The space mirrors the menu’s tension between memory and modernity. Downstairs, a 30-seat bar channels Harry’s New York Bar and the Ritz Paris, serving Kir Royales, Bee’s Knees Milk Punch, and a Between the Sheets made with a custom rum blend. There’s a $20 hot dog (Chien Chaud) with sunchoke-celeriac relish and truffle aioli. The burger ($27) gets gilded with Fourme d’Ambert, a blue cheese rarely seen outside of deep France or deeper expense accounts.
Upstairs is the 50-seat dining room, skylit and intimate. There’s no bar up here, but there is tableside drama. Drinks emerge from hidden freezers, mixed and finished in front of you, a nod to Pruitt’s love of tableside service—equal parts showmanship and ritual.

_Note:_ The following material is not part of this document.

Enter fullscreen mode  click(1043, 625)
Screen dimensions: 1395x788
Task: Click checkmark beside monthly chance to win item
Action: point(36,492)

The wine list leans fully French, leaning especially into Burgundy and natural wines, though a few sakes sneak in—just enough surprise to keep things from getting too doctrinaire.
Call it a love letter. Or call it what Pruitt calls it: “Our ode to New York French restaurants and looking at nostalgia through a New York French lens.” Either way, Chateau Royale isn’t just reviving the past—it’s giving it a new, and richly flavored, future.